Hyperacute ischemic stroke selama ini terbagi dalam dikotomi small vessel occlusion (SVO) dan large vessel occlusion (LVO). Berdasar guideline, SVO merupakan kandidat IVT (intravenous thrombolysis), sedangkan LVO merupakan kandidat IVT + EVT atau EVT (endovascular thrombectomy) saja. MeVO (medium vessel occlusion), istilah yang baru muncul, selama ini belum memiliki petunjuk tatalaksana yang cukup jelas. Yang termasuk MeVO adalah (M2/3, A2/3, dan P2/3). 


Namun, menariknya, berdasarkan survei pada 184 Neurointervensionist, mereka memiliki tatalaksana yang berbeda terhadap MeVO. Apabila pasien datang < 4.5 jam, hanya 40% yang menawarkan EVT, jika oklusi pada A2/P2. Dan hanya 18% yang menawarkan EVT, jika oklusi pada M3. Namun apabila > 4.5 jam, dimana IVT sudah tidak boleh diberikan, maka EVT diakukan pada A2 (78%), P2 (76%) dan M3 (59%).


MeVO merupakan bagian fenomena dimana Clinical practice often precedes guideline recommendations”, maka tampaknya, dalam waktu dekat, akan muncul banyak publikasi, dan akan disusul rekomendasi terbaru apabila evidence sudah cukup meyakinkan.  Implikasi yang kemungkinan dapat diperkirakan adalah, semua pasien stroke infark hiperakut harus dilakukan neurovaskuler imejing. Maka stroke hiperakut harus di rujuk ke rumah sakit yang memiliki fasilitas ini (Goyal M, et alJ NeuroIntervent Surg, 2020).

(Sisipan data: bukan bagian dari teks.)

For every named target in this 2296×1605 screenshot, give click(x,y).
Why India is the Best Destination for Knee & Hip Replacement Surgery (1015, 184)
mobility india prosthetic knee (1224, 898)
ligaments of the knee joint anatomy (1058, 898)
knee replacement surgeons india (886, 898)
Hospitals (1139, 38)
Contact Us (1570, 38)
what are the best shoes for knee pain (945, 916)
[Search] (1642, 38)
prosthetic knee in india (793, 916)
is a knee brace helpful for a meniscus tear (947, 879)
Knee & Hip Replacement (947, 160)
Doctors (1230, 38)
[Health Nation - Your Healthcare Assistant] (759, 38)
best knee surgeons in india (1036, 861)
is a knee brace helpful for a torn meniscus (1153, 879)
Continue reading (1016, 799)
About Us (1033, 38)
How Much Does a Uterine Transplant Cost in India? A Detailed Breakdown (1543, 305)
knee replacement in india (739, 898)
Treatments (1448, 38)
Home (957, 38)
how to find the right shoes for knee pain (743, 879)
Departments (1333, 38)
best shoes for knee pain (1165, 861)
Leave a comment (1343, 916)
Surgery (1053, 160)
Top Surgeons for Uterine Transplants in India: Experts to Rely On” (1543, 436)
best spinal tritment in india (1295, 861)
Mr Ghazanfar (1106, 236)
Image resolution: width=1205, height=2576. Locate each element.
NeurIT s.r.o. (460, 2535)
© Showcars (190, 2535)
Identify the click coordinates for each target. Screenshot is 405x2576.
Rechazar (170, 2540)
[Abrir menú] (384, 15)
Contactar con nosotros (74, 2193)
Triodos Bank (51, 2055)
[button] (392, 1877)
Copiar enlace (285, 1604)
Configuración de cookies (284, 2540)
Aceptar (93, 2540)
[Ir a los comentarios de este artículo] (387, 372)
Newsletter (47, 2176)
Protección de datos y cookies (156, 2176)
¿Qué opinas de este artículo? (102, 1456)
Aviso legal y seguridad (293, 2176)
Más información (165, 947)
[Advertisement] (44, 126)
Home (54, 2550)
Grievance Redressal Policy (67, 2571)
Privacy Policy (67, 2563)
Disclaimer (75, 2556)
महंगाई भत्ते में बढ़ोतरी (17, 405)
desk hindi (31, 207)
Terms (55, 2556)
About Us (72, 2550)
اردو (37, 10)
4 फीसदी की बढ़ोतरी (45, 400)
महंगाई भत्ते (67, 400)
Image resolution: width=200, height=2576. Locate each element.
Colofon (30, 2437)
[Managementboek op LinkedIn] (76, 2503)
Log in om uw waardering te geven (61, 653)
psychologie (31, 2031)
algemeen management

DIRECT-MT, adalah sebuah studi terbaru dari China yang membandingkan IVT+EVT pada LVO dibandingkan dengan EVT saja. Ternyata, EVT secara langsung tanpa didahului IVT, memiliki outcome fungsional yang non-inferior. Efek studi ini sungguh luar biasa, karena apabila EVT dilakukan secara langsung tanpa didahului IVT, maka waktu akan terpangkas, dan biaya akan lebih murah. Pada studi ini, terbukti angka kematian dan perdarahan tidak berbeda signifikan. Kita sedang menunggu laporan beberapa studi lain serupa ini. Tampaknya tinggal menunggu waktu, untuk menjadikan EVT (tanpa IVT) pada hiperakut LVO dalam 4.5 jam, menjadi salah satu poin guideline stroke berikutnya (NEJM, May 6, 2020; DOI: 10.1056/NEJMoa2001123).